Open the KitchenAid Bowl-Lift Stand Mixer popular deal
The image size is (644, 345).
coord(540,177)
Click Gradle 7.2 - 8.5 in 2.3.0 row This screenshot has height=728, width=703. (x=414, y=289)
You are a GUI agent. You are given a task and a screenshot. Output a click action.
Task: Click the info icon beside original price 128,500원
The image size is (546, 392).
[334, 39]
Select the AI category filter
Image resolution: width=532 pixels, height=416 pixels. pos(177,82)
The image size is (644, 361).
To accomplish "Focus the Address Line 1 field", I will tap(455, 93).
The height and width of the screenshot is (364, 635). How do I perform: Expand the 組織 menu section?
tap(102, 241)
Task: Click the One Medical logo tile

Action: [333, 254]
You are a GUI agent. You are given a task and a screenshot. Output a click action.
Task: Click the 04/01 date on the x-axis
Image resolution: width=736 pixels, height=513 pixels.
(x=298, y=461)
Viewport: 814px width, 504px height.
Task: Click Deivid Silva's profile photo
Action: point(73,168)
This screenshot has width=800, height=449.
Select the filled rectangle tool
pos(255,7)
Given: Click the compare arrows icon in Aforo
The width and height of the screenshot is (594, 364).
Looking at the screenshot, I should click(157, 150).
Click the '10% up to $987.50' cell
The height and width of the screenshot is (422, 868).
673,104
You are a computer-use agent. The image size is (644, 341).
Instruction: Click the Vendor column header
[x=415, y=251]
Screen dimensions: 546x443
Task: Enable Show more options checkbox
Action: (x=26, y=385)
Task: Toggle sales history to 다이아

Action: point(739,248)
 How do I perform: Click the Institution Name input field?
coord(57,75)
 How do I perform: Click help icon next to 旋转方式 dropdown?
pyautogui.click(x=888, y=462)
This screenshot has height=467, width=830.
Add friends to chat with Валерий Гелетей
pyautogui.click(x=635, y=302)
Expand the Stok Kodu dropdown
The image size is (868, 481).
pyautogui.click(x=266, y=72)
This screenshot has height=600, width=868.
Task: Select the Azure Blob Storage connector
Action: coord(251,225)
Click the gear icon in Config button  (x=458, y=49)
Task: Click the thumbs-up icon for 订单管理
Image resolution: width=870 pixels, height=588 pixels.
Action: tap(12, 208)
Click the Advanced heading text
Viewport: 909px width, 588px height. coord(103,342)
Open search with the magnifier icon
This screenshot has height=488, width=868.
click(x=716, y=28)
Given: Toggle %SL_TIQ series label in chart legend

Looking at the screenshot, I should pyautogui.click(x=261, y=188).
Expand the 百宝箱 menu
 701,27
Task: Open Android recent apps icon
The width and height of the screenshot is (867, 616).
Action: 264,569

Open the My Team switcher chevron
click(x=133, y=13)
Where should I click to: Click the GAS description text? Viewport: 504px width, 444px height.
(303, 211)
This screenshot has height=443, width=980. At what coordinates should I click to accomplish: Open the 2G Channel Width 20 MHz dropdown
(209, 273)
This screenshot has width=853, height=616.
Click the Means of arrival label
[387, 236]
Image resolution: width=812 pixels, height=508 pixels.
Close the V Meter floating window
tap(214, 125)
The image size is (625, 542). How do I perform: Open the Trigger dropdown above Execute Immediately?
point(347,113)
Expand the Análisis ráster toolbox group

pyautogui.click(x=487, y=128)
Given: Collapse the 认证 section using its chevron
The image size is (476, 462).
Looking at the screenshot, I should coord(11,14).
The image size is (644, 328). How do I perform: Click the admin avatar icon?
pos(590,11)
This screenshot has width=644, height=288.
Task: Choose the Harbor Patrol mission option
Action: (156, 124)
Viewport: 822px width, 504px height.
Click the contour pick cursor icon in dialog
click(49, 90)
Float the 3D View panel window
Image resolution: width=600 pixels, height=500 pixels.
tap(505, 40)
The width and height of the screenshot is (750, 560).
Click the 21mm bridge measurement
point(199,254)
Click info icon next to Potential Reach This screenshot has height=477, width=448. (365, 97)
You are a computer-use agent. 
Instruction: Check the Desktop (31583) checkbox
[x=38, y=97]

::::::::::

=== Aim of the task ===
Please return a copy of each line in the entries that has the string "agent".

=== Answer box ===
You are a GUI agent. You are given a task and a screenshot. Output a click action.
You are a GUI agent. You are given a task and a screenshot. Output a click action.
You are a computer-use agent. The image size is (644, 341).
You are a computer-use agent. 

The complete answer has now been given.